Welcome to the Thunderdome: Pick-up Letdown
A certain confluence of chaos that parents battle through is the pick-up from daycare.
Every day, my wife or I arrive between 4:30 p.m. and 6:30 p.m. to pick Gwen, our five-year-old daughter, up. It is equal to a demolition derby. At the back entrance of the church, where the daycare is located, there is an awning that covers a drive-thru area. Two cars can park under the awning. There are another two lanes out from under the awning, the far left lane is typically left open for through traffic. Adjacent to this drive-thru area is a typically unused parking lot.
Thus, the rub.
A vast majority of us parents just want to grab our kid(s) and go. We want to get home, cook dinner, spend time with our youngsters, take baths and play games. Or drink. (j/k.) (LOLZ.)

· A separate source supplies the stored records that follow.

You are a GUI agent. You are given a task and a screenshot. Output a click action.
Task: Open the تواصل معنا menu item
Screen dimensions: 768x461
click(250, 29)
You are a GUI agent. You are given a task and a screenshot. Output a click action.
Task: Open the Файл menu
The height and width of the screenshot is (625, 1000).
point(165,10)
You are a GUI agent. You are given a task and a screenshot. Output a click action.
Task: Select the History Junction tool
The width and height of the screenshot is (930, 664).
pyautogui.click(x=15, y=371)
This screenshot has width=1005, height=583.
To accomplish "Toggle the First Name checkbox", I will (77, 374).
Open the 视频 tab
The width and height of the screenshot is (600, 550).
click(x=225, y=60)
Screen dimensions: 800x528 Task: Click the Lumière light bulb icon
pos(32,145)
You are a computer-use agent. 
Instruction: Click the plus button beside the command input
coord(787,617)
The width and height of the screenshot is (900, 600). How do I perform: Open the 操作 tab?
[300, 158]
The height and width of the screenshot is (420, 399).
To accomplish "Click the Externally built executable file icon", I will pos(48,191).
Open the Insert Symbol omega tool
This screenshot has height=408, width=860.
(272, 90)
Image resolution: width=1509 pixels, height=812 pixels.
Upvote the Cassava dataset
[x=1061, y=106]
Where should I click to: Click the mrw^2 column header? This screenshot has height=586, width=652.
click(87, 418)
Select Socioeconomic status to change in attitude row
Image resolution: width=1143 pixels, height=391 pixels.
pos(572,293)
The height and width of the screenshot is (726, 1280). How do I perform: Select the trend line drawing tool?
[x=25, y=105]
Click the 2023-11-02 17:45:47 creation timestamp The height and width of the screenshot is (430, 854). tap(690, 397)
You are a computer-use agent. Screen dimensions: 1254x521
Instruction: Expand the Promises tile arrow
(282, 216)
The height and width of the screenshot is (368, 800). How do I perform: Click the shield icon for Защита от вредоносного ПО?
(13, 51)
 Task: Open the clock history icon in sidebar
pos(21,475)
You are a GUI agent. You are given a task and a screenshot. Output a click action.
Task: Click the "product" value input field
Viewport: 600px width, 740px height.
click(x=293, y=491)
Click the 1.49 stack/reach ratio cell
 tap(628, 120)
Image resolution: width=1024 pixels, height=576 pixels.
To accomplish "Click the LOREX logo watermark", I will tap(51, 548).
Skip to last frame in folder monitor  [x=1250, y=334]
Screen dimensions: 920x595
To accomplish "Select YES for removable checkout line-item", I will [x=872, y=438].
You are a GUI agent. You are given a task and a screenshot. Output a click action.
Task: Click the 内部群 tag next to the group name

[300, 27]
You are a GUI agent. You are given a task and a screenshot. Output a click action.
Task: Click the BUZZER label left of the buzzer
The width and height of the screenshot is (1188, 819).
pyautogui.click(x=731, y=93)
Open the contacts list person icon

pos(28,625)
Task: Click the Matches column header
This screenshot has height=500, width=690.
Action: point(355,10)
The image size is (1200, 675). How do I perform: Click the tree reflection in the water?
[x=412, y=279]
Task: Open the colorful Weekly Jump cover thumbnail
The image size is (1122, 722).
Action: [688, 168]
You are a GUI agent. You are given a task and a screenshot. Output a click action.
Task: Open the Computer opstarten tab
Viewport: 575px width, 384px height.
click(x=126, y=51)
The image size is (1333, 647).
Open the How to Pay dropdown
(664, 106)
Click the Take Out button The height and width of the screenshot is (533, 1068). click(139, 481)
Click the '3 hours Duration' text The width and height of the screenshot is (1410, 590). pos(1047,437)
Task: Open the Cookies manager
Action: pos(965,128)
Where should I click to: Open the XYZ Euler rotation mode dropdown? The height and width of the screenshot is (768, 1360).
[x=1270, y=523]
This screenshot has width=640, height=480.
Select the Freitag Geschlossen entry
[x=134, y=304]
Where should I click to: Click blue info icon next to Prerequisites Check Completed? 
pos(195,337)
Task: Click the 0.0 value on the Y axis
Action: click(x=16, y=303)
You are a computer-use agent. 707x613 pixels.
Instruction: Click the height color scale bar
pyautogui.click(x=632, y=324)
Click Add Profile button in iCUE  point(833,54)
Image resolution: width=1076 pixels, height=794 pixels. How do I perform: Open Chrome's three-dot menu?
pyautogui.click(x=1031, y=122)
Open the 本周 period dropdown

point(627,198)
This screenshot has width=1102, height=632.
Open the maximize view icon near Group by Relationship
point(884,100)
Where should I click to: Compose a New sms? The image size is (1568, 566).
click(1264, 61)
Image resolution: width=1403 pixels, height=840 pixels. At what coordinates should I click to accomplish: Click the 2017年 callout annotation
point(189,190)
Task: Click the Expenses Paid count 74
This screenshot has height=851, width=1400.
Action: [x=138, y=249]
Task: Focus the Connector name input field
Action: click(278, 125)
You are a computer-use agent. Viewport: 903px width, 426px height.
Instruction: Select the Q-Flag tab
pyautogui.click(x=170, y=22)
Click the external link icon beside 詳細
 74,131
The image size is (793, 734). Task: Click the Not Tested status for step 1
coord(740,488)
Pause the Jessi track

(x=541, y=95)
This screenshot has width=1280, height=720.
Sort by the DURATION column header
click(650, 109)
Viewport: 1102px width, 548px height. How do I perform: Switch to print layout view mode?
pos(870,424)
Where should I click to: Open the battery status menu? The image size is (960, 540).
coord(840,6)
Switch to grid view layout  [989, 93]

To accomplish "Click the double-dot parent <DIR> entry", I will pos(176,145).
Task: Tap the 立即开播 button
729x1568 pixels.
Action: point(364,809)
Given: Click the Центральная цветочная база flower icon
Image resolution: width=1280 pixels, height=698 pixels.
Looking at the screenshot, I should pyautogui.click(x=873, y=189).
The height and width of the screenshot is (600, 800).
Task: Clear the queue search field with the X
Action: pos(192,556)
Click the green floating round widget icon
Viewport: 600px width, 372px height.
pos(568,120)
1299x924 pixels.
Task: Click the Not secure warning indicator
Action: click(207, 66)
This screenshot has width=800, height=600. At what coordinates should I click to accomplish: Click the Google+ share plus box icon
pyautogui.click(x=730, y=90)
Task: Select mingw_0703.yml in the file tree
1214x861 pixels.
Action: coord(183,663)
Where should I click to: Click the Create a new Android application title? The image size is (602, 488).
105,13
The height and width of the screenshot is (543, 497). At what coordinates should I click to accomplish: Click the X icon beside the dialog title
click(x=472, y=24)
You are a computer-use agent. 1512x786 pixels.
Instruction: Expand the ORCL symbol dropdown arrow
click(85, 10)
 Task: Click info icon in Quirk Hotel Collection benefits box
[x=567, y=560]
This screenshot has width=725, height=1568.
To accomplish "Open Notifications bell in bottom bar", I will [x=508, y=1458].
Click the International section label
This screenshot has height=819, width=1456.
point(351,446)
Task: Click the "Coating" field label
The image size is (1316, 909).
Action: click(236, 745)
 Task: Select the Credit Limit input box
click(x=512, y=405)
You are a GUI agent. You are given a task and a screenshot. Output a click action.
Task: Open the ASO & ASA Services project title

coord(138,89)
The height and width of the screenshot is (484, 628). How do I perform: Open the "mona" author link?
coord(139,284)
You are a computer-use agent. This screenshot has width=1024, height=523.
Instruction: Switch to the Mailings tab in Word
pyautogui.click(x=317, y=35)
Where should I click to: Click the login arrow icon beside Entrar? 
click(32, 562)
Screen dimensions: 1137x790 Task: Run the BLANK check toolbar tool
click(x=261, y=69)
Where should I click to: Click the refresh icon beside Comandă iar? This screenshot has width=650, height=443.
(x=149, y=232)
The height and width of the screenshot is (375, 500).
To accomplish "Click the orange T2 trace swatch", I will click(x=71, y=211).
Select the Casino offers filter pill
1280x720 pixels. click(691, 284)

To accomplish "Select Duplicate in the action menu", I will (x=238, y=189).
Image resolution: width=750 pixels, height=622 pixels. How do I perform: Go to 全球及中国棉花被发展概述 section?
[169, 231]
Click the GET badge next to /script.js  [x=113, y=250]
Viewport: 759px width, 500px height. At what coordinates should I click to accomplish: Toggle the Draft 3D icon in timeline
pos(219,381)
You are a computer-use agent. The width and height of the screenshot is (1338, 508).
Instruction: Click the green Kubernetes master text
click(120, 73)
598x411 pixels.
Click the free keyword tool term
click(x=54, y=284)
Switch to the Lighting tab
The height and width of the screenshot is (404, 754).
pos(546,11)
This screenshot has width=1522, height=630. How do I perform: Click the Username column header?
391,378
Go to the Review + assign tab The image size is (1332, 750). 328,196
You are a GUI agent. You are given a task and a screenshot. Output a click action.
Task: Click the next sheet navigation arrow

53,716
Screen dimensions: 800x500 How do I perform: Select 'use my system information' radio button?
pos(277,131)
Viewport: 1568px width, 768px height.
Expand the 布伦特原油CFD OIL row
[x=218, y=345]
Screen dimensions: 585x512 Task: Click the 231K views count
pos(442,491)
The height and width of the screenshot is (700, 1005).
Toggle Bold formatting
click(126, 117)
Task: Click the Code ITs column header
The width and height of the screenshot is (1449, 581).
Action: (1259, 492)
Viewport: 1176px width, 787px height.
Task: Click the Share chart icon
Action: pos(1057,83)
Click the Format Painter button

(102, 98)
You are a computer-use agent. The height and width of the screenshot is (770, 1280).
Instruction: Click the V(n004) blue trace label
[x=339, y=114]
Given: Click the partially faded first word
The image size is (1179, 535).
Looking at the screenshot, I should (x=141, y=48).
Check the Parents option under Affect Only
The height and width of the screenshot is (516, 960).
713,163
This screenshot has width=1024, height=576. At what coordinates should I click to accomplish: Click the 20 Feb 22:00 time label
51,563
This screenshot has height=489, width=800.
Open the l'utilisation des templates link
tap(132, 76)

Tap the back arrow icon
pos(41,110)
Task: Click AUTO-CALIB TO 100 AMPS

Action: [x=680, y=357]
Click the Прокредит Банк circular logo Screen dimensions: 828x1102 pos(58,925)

Some people want to talk and get in my goshdarn way. (Author’s note: This was written with a maximum of cursing/gnashing of teeth. To [dis]honor the Crib Keeper, I cleaned it up ... talk about censorship!)
Due to the constricted space in the drive-thru area, traffic can back up quickly. Cars often get blocked in and people are forced to wait in their running cars until certain parents grab their rugrats and vamoose.
Some folks could give a poop about where they are parked in relation to everyone else and, frankly, the goshdarned conversation they’re having is just too important or the goshdarned baby their holding is too goshdarned cute.
Basically, these people park right under the awning forcing every other parent back, and they go inside and have long, drawn-out conversations about such inane bullmularkey whilst the rest of us just want to leave. It is quite literally the most disrespectful behavior that I encounter on a fairly regular basis.
One individual irks me the most. I shall call her … Black Escalade.
This boob parks her monstrosity of a vehicle – always perfectly washed, mind you – smack dab in front of the door and there it stays for a half hour or more. At first, I never connected lady with the vehicle … until the behavior continued. I realized it was the same woman – some loudmouthed lady, who knows absolutely everybody. Many times you find her putting her grubby, Williams-and-Sonoma-catalog-perusing, biscuit-eating hands pawing up on someone’s baby. I’m not 100 percent sure she even has a kid at the daycare. For all I know she’s just some lousy blockhead that has a general disregard for the seven billion people sharing this blue little marble with her.
Worst yet is when I walk in, I am forced to punch the last four digits of my Social Security Number into a keypad in order to check my kid out. Black Escalade and a number of other women (note: All of these offenders are women … I’m not making this up, it’s just fact … deal.) will stand there in front of the keypad while two or three other parents wait. No, she’s not keying in her SSN. She’s just standing there. Jabbering.
I stand there, inches behind her and glare at the back of their head. I swear I do this. They feel my presence and turn around and jump with a little fright. Some cordiality will lurch out of their bulbous snood, and she’ll move to the side. I just try to look as irritated as possible.
I’m not one to complain with a solution. Generally, I don’t care if females want to waste their time talking to others. It’s not my bag, but whatever butters your bread. I do suggest instead of inconveniencing the dozens and dozens of other parents, you park your ostentatious Escalade in the parking lot. It’s not a lot to ask. Just a little more to walk.
And you could use it.
CRIB KEEPER’S NOTE: Naughty language = work place web filters. Blocked grouchymuffin at the office = a fate worse than death.